Caleb, an interesting point
Caleb, I can't remind you enough how inappropriate is your dependence on an incomplete data set in an ongoing learning process. For instance, the point about the camels: the domestication of camels has other anthropological and sociological implications than the legitimacy of the Bible. Whoopee: scientists found evidence and made the appropriate adjustments. It's what science does.
But what I find more intriguing is the idea that because a verifiable part of the Bible can be verified (e.g. the existence of a city) that apparently the unverifiable parts of the Bible must also be legitimate. I'd say it's horrible science, but it's not even science.

----------------------------------------

**Problem 1:** Format the entries from the line containing "The height and width of the screenshot is (418, 416)." through the line containing "Action: 252,88", both included, as a Markdown table with the columns Row and Line. Leave out any blank lines.
The comment above and the entries that follow have nothing to do with each other.

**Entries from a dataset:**
----------------------------------------

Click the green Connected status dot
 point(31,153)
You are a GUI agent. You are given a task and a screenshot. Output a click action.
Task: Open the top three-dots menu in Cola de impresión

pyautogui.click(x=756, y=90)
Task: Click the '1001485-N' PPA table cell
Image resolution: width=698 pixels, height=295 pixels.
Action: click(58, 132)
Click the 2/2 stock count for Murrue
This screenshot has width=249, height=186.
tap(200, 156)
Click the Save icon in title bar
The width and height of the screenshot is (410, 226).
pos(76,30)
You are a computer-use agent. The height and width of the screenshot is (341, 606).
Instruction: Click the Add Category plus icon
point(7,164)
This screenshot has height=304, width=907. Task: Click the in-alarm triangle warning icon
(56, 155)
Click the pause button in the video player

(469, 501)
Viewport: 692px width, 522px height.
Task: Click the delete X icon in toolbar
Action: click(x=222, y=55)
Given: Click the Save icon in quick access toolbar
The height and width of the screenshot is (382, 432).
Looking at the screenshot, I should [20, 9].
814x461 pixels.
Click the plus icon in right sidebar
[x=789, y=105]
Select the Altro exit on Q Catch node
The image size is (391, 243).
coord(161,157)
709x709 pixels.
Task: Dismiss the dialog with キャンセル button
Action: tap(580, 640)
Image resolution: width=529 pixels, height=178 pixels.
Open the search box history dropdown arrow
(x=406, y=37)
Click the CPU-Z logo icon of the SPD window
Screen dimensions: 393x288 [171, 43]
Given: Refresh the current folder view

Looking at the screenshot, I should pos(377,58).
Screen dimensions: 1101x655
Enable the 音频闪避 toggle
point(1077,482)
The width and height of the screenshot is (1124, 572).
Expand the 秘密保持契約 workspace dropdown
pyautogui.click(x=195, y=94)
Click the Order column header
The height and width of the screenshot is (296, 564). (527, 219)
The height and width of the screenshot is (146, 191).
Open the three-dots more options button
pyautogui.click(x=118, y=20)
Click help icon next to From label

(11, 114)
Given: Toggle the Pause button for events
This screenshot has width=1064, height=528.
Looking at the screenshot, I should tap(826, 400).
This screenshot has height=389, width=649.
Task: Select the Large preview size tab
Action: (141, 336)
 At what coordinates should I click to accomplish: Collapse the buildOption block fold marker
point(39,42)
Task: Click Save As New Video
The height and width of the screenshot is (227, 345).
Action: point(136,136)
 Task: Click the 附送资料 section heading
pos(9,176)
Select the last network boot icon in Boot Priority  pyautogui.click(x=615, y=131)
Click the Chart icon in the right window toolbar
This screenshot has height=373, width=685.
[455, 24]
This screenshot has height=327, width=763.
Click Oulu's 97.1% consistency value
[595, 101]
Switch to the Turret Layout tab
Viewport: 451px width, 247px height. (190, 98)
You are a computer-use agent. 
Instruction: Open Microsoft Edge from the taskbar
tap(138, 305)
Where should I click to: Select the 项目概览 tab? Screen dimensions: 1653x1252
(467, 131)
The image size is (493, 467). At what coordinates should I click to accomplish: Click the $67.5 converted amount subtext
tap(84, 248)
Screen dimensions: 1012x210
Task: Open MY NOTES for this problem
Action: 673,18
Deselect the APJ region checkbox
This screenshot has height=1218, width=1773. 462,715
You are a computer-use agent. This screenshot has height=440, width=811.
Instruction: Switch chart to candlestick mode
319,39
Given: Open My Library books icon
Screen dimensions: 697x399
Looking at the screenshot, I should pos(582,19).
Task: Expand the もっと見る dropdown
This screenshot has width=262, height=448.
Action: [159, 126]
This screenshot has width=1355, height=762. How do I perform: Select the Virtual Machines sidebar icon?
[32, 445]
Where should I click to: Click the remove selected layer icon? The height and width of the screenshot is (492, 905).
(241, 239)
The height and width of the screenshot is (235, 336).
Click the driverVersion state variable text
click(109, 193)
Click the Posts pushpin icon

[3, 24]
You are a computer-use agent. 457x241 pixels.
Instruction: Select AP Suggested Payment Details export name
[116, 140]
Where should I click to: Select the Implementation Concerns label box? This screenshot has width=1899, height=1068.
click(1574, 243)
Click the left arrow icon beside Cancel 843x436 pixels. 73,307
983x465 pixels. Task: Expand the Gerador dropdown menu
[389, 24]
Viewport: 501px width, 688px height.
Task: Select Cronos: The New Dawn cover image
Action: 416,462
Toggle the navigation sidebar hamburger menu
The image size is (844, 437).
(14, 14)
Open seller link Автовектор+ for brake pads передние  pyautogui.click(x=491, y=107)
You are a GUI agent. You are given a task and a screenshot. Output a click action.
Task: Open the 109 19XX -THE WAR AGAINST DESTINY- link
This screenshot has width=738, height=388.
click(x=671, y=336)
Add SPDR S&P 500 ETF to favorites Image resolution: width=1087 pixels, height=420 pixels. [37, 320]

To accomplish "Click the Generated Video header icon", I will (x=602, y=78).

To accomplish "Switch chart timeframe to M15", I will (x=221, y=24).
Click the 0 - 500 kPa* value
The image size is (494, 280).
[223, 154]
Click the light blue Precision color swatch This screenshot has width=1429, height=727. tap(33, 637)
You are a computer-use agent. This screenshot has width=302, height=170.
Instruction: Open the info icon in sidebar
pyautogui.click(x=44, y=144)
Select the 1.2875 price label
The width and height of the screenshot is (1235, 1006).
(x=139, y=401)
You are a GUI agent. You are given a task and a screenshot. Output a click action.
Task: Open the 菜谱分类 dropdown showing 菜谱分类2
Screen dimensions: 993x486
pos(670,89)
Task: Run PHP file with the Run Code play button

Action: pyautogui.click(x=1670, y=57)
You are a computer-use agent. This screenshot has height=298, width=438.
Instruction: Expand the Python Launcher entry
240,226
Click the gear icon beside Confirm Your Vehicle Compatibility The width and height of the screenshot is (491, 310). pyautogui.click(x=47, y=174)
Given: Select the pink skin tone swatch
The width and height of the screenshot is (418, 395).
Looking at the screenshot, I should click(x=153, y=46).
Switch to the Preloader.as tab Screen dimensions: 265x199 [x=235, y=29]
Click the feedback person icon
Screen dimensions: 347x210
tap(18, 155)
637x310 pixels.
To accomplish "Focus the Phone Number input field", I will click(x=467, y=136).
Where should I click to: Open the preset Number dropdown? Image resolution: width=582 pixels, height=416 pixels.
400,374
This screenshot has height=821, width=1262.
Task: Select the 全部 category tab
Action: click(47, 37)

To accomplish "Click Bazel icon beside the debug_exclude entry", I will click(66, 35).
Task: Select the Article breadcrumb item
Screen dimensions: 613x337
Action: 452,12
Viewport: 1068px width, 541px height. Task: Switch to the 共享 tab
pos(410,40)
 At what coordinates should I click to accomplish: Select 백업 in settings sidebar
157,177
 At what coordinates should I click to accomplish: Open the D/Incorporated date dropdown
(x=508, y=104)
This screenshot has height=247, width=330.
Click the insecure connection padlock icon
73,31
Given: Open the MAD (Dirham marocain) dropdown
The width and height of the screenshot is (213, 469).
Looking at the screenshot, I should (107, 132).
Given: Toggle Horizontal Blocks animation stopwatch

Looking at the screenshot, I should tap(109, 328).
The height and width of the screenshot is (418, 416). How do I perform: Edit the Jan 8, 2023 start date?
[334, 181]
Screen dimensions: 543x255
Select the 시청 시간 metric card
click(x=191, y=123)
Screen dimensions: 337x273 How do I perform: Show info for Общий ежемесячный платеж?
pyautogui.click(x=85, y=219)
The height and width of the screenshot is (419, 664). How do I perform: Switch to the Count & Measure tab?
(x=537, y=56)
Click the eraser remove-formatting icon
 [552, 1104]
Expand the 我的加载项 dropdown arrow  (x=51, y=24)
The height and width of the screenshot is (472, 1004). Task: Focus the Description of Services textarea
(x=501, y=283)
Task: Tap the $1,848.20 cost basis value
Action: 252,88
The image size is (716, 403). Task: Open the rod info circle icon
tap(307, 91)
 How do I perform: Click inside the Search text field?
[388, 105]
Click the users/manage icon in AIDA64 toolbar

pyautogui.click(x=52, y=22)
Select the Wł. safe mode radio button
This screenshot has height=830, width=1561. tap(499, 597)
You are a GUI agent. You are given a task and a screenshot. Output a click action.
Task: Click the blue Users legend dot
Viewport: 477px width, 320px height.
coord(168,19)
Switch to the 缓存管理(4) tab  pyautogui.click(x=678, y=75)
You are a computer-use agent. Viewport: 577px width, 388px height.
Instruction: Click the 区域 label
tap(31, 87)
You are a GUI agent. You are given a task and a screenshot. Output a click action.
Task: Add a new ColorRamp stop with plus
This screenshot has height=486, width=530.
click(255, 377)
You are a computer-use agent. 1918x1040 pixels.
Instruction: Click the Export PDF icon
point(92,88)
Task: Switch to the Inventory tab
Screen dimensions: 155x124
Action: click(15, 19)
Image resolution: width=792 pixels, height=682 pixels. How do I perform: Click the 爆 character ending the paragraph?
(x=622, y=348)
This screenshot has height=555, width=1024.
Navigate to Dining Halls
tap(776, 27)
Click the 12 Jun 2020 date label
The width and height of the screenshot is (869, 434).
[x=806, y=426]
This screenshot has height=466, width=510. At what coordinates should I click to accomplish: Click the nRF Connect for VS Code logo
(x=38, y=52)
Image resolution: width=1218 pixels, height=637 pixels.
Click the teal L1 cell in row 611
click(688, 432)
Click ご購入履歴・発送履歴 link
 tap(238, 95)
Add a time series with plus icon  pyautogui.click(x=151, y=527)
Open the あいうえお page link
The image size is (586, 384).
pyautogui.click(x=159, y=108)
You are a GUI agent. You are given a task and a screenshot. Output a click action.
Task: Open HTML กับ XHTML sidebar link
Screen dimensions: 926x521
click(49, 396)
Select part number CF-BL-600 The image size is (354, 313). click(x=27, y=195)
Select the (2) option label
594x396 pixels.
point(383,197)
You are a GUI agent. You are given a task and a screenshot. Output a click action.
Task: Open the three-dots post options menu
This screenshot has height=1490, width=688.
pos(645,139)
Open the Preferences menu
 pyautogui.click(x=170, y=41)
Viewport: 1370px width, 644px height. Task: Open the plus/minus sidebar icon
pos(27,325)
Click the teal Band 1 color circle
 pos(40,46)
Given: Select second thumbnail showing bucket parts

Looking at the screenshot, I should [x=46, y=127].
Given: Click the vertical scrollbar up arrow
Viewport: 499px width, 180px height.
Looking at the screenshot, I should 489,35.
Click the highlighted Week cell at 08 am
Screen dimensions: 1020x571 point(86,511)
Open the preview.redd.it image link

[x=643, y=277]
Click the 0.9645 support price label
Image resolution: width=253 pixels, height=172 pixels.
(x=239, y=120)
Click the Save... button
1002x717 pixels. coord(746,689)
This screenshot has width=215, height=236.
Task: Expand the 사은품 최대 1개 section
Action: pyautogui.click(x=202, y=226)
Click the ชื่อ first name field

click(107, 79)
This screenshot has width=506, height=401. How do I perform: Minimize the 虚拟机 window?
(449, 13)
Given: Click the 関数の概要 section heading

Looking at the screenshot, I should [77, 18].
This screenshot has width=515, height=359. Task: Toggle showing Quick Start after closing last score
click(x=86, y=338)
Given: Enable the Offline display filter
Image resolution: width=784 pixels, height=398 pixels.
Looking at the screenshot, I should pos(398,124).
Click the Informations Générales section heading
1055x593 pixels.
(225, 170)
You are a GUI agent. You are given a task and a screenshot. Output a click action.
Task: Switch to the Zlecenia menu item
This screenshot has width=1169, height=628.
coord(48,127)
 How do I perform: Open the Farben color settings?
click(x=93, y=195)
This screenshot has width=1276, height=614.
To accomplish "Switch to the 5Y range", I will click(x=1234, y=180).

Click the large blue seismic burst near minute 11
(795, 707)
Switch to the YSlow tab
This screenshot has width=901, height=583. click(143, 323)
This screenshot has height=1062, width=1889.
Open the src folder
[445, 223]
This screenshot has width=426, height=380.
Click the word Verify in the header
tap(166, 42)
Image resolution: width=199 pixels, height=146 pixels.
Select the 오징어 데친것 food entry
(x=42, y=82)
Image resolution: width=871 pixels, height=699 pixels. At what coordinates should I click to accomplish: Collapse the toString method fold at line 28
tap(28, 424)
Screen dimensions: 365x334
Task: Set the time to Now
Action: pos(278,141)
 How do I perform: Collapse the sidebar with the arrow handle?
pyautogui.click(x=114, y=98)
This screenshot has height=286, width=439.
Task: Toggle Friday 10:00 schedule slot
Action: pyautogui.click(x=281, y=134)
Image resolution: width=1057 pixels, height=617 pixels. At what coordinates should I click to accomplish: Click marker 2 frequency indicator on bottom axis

----------------------------------------

**Problem 2:**
Answer these questions from the comment to Caleb:
(a) Whose domestication does the writer use as an example?
(b) What example of a part of the Bible that can be verified does the writer give?
(c) What does the writer say science does?

**Task answer 1:**
| Row | Line |
|---|---|
| 1 | The height and width of the screenshot is (418, 416). How do I perform: Edit the Jan 8, 2023 start date? |
| 2 | [334, 181] |
| 3 | Screen dimensions: 543x255 |
| 4 | Select the 시청 시간 metric card |
| 5 | click(x=191, y=123) |
| 6 | Screen dimensions: 337x273 How do I perform: Show info for Общий ежемесячный платеж? |
| 7 | pyautogui.click(x=85, y=219) |
| 8 | The height and width of the screenshot is (419, 664). How do I perform: Switch to the Count & Measure tab? |
| 9 | (x=537, y=56) |
| 10 | Click the eraser remove-formatting icon |
| 11 |  [552, 1104] |
| 12 | Expand the 我的加载项 dropdown arrow  (x=51, y=24) |
| 13 | The height and width of the screenshot is (472, 1004). Task: Focus the Description of Services textarea |
| 14 | (x=501, y=283) |
| 15 | Task: Tap the $1,848.20 cost basis value |
| 16 | Action: 252,88 |

**Task answer 2:**
(a) Camels.
(b) The existence of a city.
(c) Scientists find evidence and make the appropriate adjustments.